TB medication can be toxic to the liver, and although side effects are uncommon, when they do occur, they can be quite serious. Potential side effects should be reported to a doctor and include:
- Dark urine
- Loss of appetite
- Nausea and vomiting
It is important for any course of treatment to be completed fully, even if the TB symptoms have gone away. Any bacteria that have survived the treatment could become resistant to the medication that has been prescribed and could lead to developing MDR-TB in the future.
Directly observed therapy (DOT) may be recommended. This involves a healthcare worker administering the TB medication to ensure that the course of treatment is completed.
The Mycobacterium tuberculosis bacterium causes TB. It is spread through the air when a person with TB (whose lungs are affected) coughs, sneezes, spits, laughs, or talks.
TB is contagious, but it is not easy to catch. The chances of catching TB from someone you live or work with are much higher than from a stranger. Most people with active TB who have received appropriate treatment for at least 2 weeks are no longer contagious.
Since antibiotics began to be used to fight TB, some strains have become resistant to drugs. Multidrug-resistant TB (MDR-TB) arises when an antibiotic fails to kill all of the bacteria, with the surviving bacteria developing resistance to that antibiotic and often others at the same time.

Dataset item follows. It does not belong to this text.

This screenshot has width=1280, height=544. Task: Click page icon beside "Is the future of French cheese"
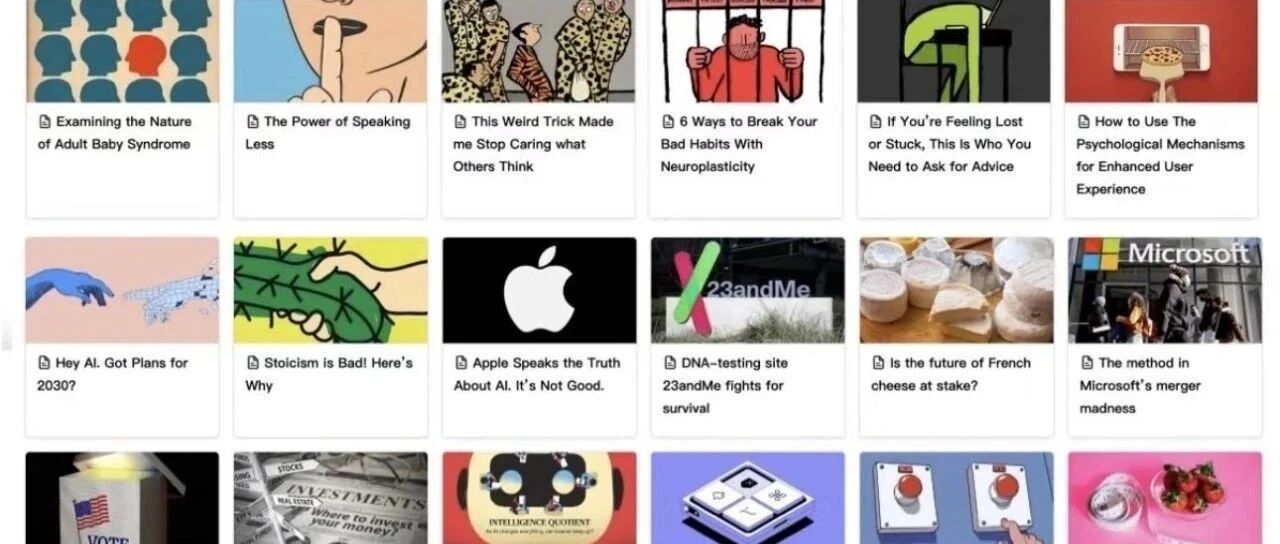click(x=878, y=363)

A few general measures can be taken to prevent the spread of active TB.
Avoiding other people by not going to school or work, or sleeping in the same room as someone, will help to minimize the risk of germs from reaching anyone else.
Wearing a mask, covering the mouth, and ventilating rooms can also limit the spread of bacteria.
In some countries, BCG injections are given to children to vaccinate them against tuberculosis. It is not recommended for general use in the U.S. because it is not effective in adults, and it can adversely influence the results of skin testing diagnoses.
The most important thing to do is to finish entire courses of medication when they are prescribed. MDR-TB bacteria are far deadlier than regular TB bacteria. Some cases of MDR-TB require extensive courses of chemotherapy, which can be expensive and cause severe adverse drug reactions in patients.